As far as questions to ask, I've never been asked a good one. I've been asked spectacularly bad ones about what the worst part about working here is ("this interview, with you, right now"), whether we provide good training to summer associates ("no, of course we don't"), how I balance work and life ("what? do you not know what you're in for?"), whether the lawyers here are friends ("with each other? who cares?"), how we assign people to practice groups ("aren't you getting a little bit ahead of yourself?"), why we chose the building we're in ("I didn't choose it! Are you a moron?"), whether we value lawyers with prior experience ("experience doing what? Being President? Sure. Being a trash collector? No."), and, once, why there's so much paper on my desk ("Because I'm busy. Leave. Now.").

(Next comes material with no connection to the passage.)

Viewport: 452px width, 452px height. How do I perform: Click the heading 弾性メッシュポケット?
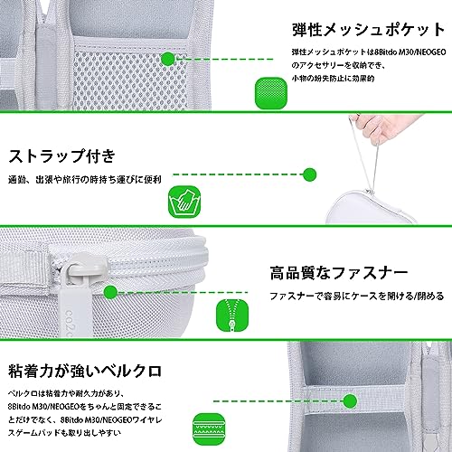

Specific things you should know about the firm going in: know where the building is and how to get here so you're not late and waste my time; know where your resume is so you don't spend ten minutes fumbling for it; know how to politely decline when I offer you some coffee; know that I don't want to talk about any of the pictures in my office, so don't ask about them because you have nothing better to say; know that you're wasting my time unless I decide I like you; know that it all probably depends on your transcript anyway; know that we're not a "lifestyle" firm and we're not selling "nice people." We're selling "challenging work" and "a top-notch legal experience." You want that, we can talk. You want a fraternity, there are other places you can go. You want to argue in court, go to the DA's office. You want to get paid to "think about the law," go clerk for a judge. That's not what we're selling.

Sunday, August 01, 2004

One of the worst things about this profession -- and I suppose most of the professions where, effectively, you're a service provider -- is the lack of control over what your days will look like. It's much worse as an associate, but I can get a call from a client, and all of a sudden my life looks radically different than before the call. One moment I'm planning to go to Anonymous Son's hockey game, and the next moment I'm looking at eight more hours in the office before I can go home and turn on the 64" TV for an episode of Law & Order to lull me to sleep.

The point is salient this afternoon because I just discovered that I'll be taking a trip to New York to meet with a client on Wednesday. My next step is to find a nice restaurant for lunch, midtown area -- because if I'm flying across the country to talk to a client, there's no way I'm not getting a good lunch out of it. I don't if anyone from the opposite coast even reads this, but if anyone has any suggestions, feel free to drop them in the comments.

Also, if anyone knows where I can get a dozen of the best bagels in the city, Anonymous Wife has put in a request I'd like to fulfill. It's the least I can do, since I'll be bailing on a dinner party I promised I'd make time for. But what do promises mean when I'm at someone else's beck and call.